Your answer should be every line of the entries that has the string "computer" in it.

Collected data
[Start of section]
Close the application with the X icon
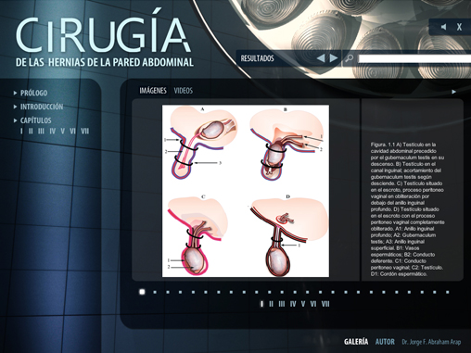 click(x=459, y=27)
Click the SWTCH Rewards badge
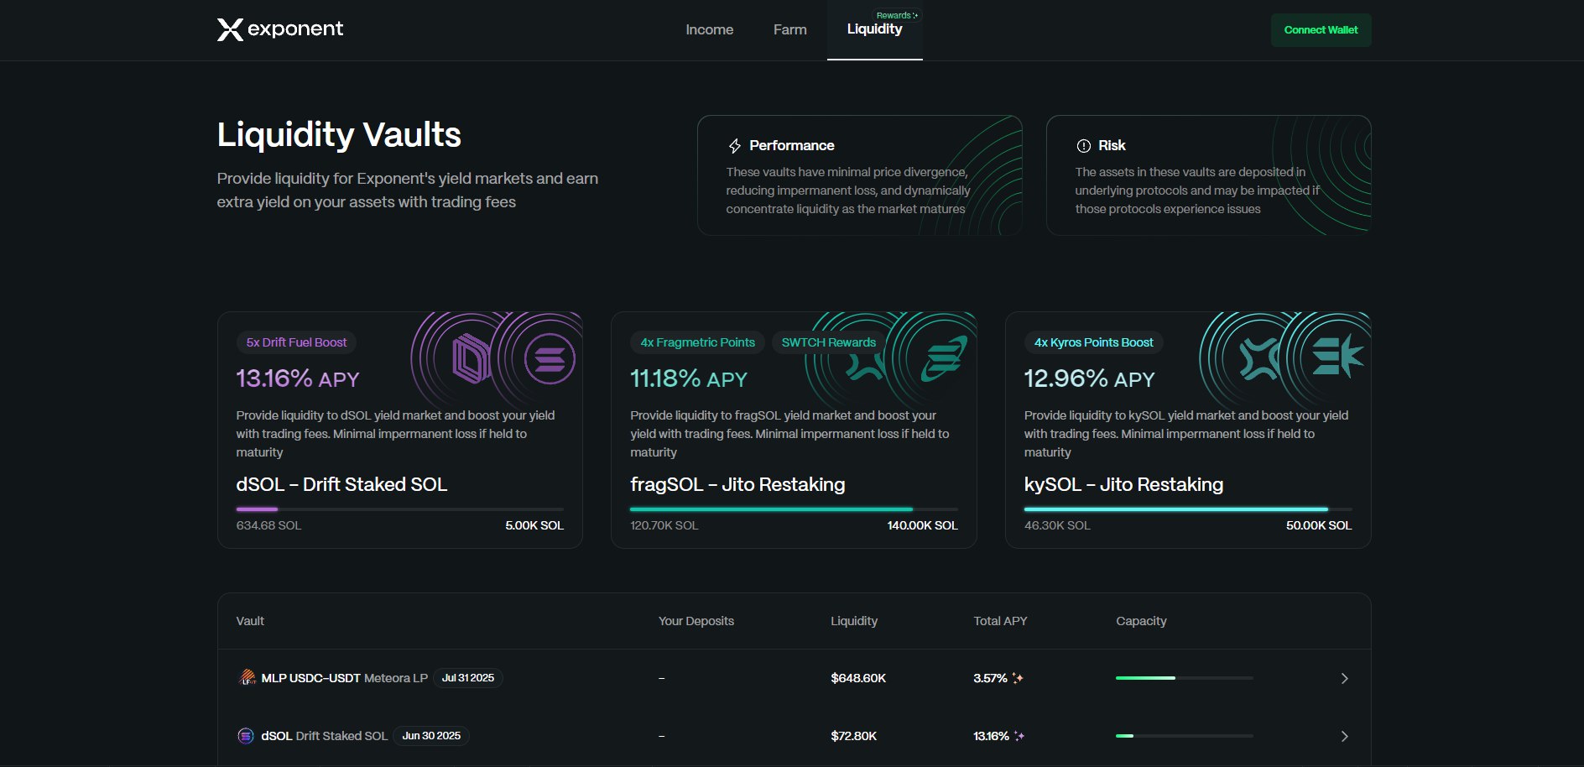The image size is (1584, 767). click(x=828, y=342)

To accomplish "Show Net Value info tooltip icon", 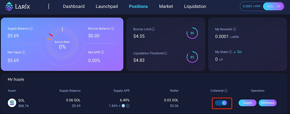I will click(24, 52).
[End of section]
[Start of section]
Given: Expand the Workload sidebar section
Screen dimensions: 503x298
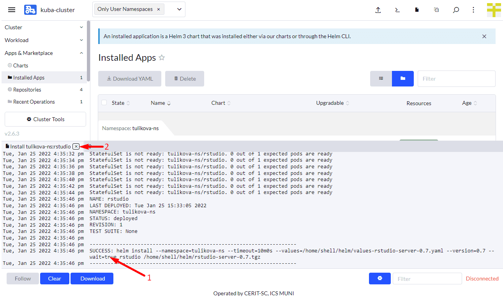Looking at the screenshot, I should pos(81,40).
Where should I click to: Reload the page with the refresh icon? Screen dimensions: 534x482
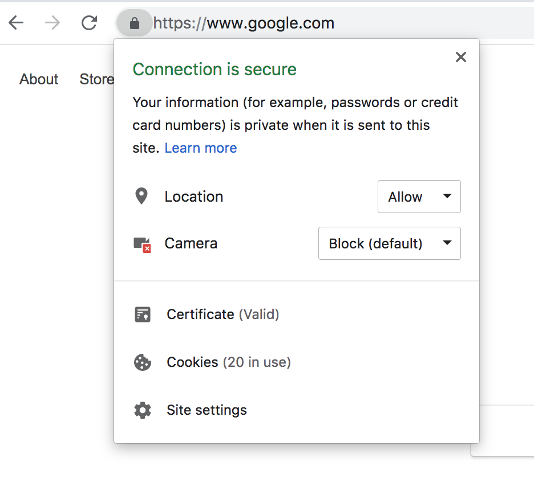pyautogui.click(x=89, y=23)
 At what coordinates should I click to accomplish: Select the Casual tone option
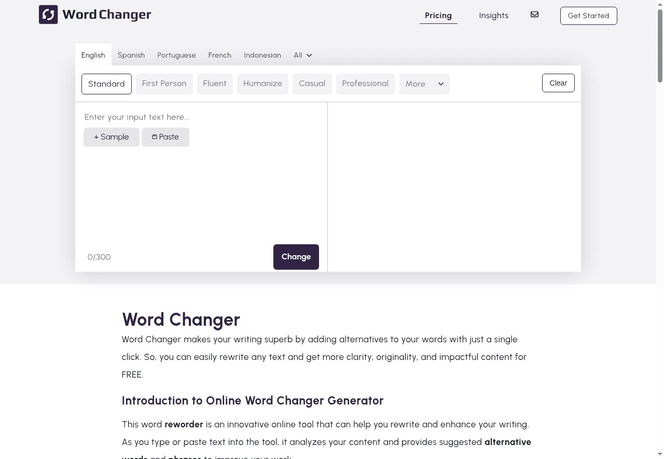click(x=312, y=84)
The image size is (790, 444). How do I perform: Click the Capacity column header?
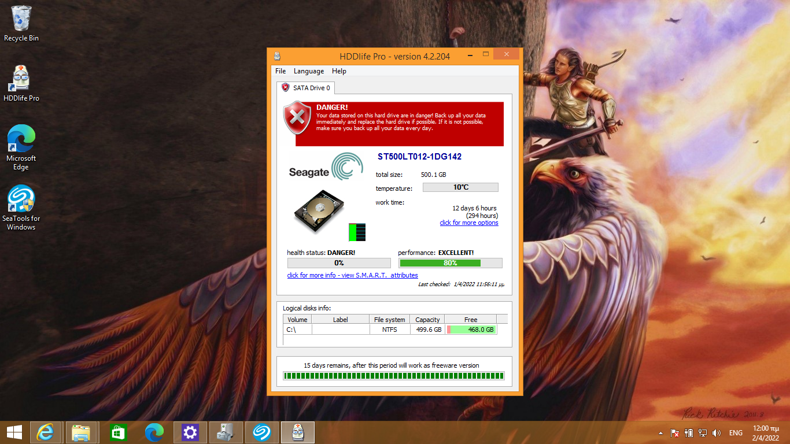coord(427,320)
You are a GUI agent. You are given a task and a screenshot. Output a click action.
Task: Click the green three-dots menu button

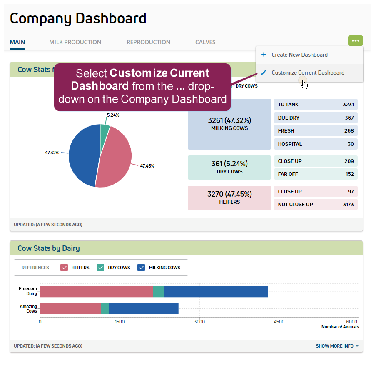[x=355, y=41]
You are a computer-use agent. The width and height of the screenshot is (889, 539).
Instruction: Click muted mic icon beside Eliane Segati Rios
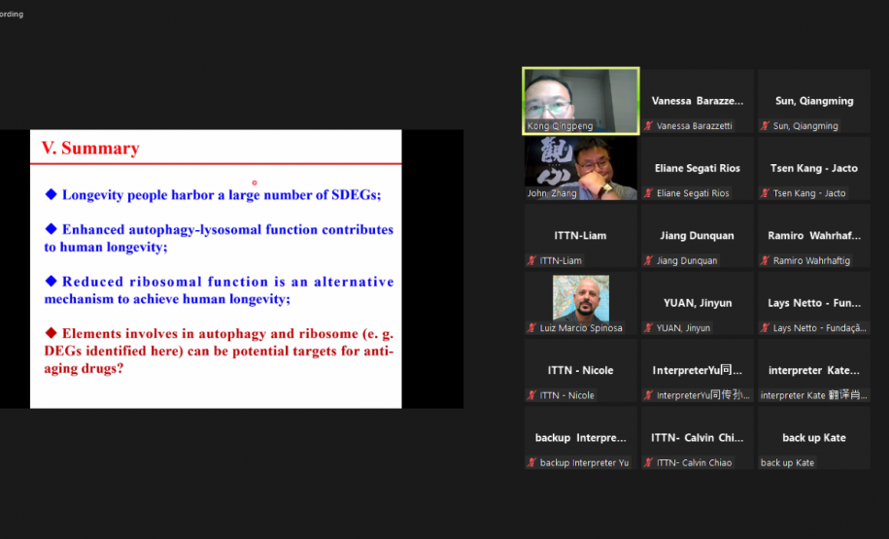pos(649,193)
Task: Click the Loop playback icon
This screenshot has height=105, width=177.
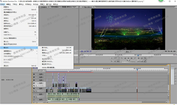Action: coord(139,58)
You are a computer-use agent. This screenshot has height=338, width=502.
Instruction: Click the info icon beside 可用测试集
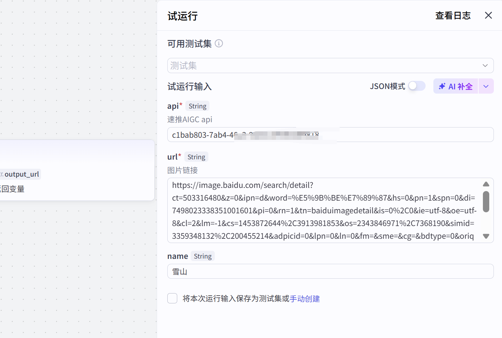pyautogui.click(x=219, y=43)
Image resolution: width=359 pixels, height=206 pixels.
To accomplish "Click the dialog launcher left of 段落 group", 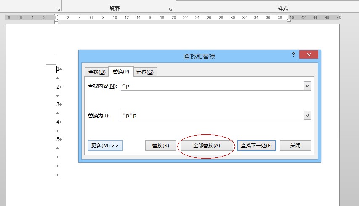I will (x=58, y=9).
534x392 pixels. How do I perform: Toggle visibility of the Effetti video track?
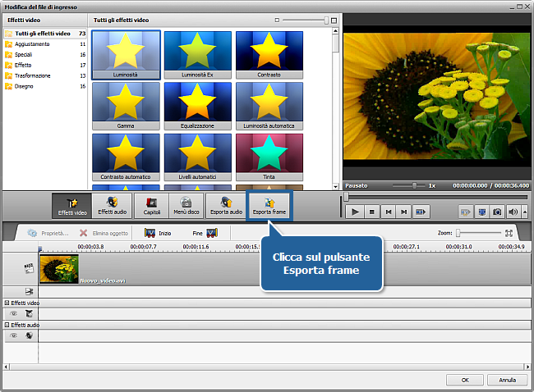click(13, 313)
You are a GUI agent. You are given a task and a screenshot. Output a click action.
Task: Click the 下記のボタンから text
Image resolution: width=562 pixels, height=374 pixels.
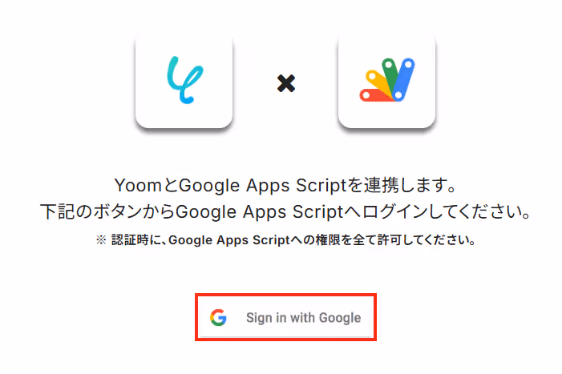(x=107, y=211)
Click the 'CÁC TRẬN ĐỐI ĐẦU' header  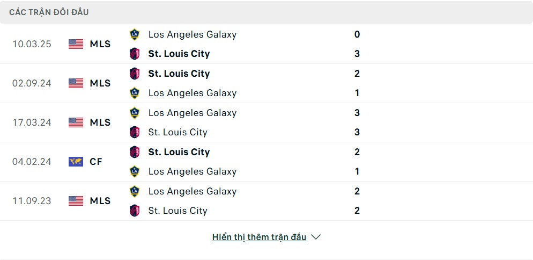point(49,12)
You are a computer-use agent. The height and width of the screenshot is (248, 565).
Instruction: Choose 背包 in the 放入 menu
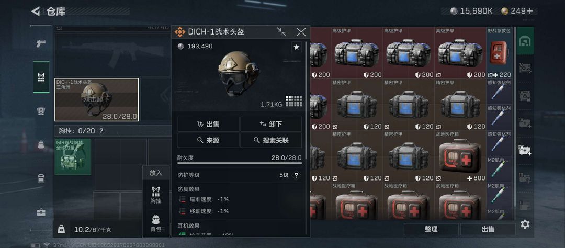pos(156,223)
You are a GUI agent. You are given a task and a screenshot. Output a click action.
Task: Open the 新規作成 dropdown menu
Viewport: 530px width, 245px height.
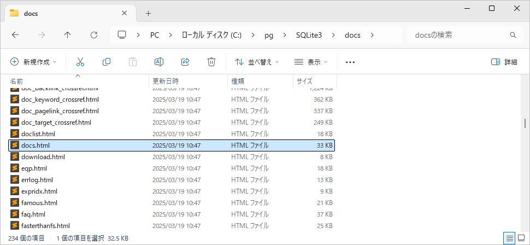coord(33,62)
[End of section]
**RESULT**
You are a computer-use agent. The width and height of the screenshot is (889, 539).
You are a computer-use agent. This screenshot has height=338, width=502.
You are a computer-use agent. The height and width of the screenshot is (248, 565).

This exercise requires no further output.